Rachel Ren successfully defended her honors thesis, titled, “Predicting Protein Contact Maps by Bagging Decision Trees”. Congratulations, Rachel! Additionally, Rachel will be attending graduate school starting in the fall at Columbia University, where she will pursue a Masters in Computer Science. Rachel intends to focus on research in machine learning.
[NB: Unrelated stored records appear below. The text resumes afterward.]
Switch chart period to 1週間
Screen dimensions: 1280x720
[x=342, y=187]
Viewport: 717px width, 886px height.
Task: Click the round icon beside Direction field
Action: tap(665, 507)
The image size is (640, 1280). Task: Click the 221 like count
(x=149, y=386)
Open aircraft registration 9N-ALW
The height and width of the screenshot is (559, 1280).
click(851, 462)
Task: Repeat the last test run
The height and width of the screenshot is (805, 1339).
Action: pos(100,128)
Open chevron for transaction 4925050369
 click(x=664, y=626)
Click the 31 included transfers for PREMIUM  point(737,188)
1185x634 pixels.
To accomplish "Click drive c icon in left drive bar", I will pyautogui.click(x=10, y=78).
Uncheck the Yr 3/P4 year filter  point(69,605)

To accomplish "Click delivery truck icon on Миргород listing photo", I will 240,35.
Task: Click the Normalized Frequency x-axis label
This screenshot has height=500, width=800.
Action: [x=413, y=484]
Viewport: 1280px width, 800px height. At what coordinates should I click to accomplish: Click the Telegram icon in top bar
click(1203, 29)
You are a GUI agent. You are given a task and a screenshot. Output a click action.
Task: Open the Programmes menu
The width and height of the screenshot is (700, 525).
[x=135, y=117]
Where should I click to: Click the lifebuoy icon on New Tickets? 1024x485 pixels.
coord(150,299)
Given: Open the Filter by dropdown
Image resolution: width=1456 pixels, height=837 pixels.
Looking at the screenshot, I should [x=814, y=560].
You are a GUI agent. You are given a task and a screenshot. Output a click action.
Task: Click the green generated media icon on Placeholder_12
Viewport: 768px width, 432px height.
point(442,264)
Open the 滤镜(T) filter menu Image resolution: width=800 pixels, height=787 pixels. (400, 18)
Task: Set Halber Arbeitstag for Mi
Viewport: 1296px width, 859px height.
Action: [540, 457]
Congratulations, Rachel! Bucknell is proud of you! We wish you the very best as you pursue your graduate work.

Stephanie Gonthier, ’15

Project: Using statistical learning to improve word prediction for augmentative and alternative communication
Duration: Summer 2014
Funding: Bucknell University Program for Undergraduate Research, Geisinger BGRI Grant

ABSTRACT

There are a multitude of reasons why people may be unable to communicate effectively through verbal speech, including disorders like ALS, MS, Cerebral Palsy and Autism. Some people use augmentative and alternative communication (AAC), which is simply any mode of communication besides verbal speech, including gestures, writing, facial expressions, pointing to pictures and so on. In recent decades, the field of AAC has been flooded by electronic devices which generate speech for these people based on combinations of pictures, symbols and/or words that are stored on the device. Unfortunately, these devices do present problems; notably, the communication rate with a device is reduced to a fraction of the communication rate of normal speakers. The average user of a device is only able to communicate 10 words per minute, compared to the 130-200 words per minute of an average speaker [ref]. This stark contrast can leave users frustrated, reducing the utility of such devices. The aim of this research is to develop a novel algorithm that would increase the communication rate for users of AAC devices.

ACHIEVEMENTS

  • Oral PresentationFourth Annual Susquehanna Valley Undergraduate Research Symposium, SVURS 2014, August 5, Geisinger Research, Danville, PA
    Winner for oral presentation – One of three chosen out of 86 submissions!
  • Poster Presentation – 2014 Sigma Xi Summer Student Research Symposium, July 24, Bucknell University, Lewisburg, PA

POST GRADUATION UPDATES

Elizabeth Dwornik, ’14

Project: Named-Entity Recognition
Duration: Summer 2013 – Spring 2014
Funding: Bucknell University Program for Undergraduate Research

ABSTRACT

Liz is working on a system that can annotate all of the named entities within a text. There are good systems that can identify named entities, however, identifying the type of named entity is a more challenging problem. Many successful systems use simple database lookup techniques and identify entities from a master gazetteer. We are working on a system that can distinguish among different types of named entities without a gazetteer. Our initial efforts will focus on distinguishing entities between location, organization, or person. We plan to start by developing a large set of regular expressions that can be used to classify the different types of entities.

ACHIEVEMENTS

  • Poster: Kalman Research Symposium 2013, April 13, Bucknell University, Lewisburg, PA

POST GRADUATION UPDATES

Liz pursued graduate school studies at Carnegie Mellon University, starting Fall 2014. She enrolled in the Software Management program in the Information Networking Institute. Congratulations, Liz!